I was not equipped for this kind of thing. I had no idea what to do. And even if I did know how to suture and dress his wounds, I had no medical kit. My only hope was that there was something on the boat I could use to save his life.
Laying him on the shore, I swam out to the boat, which had mercifully drifted only a little with the tide. After climbing onboard I tried adjusting the sails and turning the wheel to navigate it closer to shore and then dropped the anchor.
I knew next to nothing about sailing, but I was just using my basic knowledge to try to get through this. My mind was a frantic, jumbled mess. I just needed to get Stryker on the boat and get those wounds closed somehow.
After getting back on shore, with little help from him as he went in and out of consciousness,I heaved him onto my back. I nearly buckled under his weight as I waded out into the water and rolled us both sideways onto the boat deck. Stryker hit the hardwood with a heavy thud and then I spurred into action to try to save his life. My legs shook with fatigue but I pushed myself to the limits.
Running into the little cabin under the boat a mere three feet high, I cracked my head as I tore through storage cabinets until I found some medical supplies. Relief flooded my body at the sight and I rushed back onto the deck. Small droplets of rain began to fall around us and I cursed the sky with shaking hands as I started to wipe away the blood. A sob ripped free from my chest as I saw at least seven deep puncture wounds an inch or more wide.

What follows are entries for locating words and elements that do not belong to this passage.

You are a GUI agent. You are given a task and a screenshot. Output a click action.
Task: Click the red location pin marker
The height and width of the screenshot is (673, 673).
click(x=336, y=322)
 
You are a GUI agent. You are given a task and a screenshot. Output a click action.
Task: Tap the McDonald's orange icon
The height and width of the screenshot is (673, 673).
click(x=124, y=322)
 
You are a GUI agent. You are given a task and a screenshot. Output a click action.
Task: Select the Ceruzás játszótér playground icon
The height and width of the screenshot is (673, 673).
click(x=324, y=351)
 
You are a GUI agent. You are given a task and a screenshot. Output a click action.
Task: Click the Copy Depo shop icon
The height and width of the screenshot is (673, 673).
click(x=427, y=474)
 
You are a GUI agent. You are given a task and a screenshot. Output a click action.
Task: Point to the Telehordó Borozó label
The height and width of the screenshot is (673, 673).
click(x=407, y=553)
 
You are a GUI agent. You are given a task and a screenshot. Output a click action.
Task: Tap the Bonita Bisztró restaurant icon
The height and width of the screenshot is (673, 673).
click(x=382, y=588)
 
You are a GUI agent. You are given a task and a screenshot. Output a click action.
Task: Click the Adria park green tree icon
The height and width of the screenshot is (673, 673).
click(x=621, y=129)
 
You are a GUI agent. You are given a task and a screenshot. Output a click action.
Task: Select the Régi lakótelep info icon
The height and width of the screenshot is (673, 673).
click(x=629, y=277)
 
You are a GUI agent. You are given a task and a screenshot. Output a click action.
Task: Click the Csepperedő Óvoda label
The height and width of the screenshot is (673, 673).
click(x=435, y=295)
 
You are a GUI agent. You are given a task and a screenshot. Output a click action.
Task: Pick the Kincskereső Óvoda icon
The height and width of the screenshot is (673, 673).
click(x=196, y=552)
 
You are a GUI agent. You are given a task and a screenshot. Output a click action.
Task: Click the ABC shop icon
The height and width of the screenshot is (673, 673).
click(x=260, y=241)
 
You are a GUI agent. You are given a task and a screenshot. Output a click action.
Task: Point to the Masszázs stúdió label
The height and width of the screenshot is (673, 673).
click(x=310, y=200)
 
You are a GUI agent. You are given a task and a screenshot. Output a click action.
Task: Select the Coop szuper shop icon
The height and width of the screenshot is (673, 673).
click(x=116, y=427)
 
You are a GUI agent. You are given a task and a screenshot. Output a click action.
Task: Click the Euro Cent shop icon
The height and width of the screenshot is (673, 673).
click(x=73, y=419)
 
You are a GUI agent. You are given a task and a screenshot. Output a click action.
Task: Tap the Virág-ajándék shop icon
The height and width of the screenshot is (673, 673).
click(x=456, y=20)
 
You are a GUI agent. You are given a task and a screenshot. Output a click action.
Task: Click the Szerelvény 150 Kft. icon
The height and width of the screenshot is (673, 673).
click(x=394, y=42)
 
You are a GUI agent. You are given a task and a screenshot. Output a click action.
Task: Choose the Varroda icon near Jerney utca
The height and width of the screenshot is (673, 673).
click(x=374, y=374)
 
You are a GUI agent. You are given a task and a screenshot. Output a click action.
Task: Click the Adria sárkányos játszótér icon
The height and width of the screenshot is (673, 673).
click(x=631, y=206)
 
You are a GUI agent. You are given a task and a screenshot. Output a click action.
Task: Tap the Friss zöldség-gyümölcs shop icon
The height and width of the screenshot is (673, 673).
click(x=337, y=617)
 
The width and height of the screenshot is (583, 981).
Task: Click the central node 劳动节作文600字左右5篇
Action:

“No. You can’t leave me,” I whimpered as I began to shove gauze into the holes and then pulled out the needle and stitching thread. I was an expert seamstress, it couldn’t really be that different, could it?
It was. Piercing the skin of a man you’d fallen in love with was horrifying and I forced myself to do it over and over, pulling the gauze out of one hole to stitch it up and then moving to the next.
But there was so much blood. As it mixed with the rain it made the entire boat deck so black that it felt like we were floating in ink. Even in the shallow waters the boat began to thrash as lightning ripped across the sky and thunder shook the air.
Once I had the wounds closed to the best of my ability, I hoisted the anchor, setting us adrift. I knew it wasn’t safe to send our boat out in the storm, but it was more dangerous to stay moored near the island,and therefore the shadow dragon. I believed Stryker when he told me the beast would give chase and knew we had to get away from here.
After setting the boat free, I spotted the discarded crystal heart sitting on the slick deck beside me. The flashes of lightning reflecting across the gem’s smooth surface almost made it look otherworldly. Even though we’d come all this way for the magical jewel, I’d give it back to the shadow beast in a heartbeat if it would take away Stryker’s injuries.
The truth of that thought rocked me to my core because it revealed the depth of my feelings for the Ethereum lord. I might not have known him for very long, but in a short time he’d become more important to me than anything else. More than my own wellbeing and perhaps even more than my kingdom. And that scared me. But I didn’t have the luxury of examining those feelings right now, so I snatched the heart and shoved it into my discarded pack and slung it over my shoulder.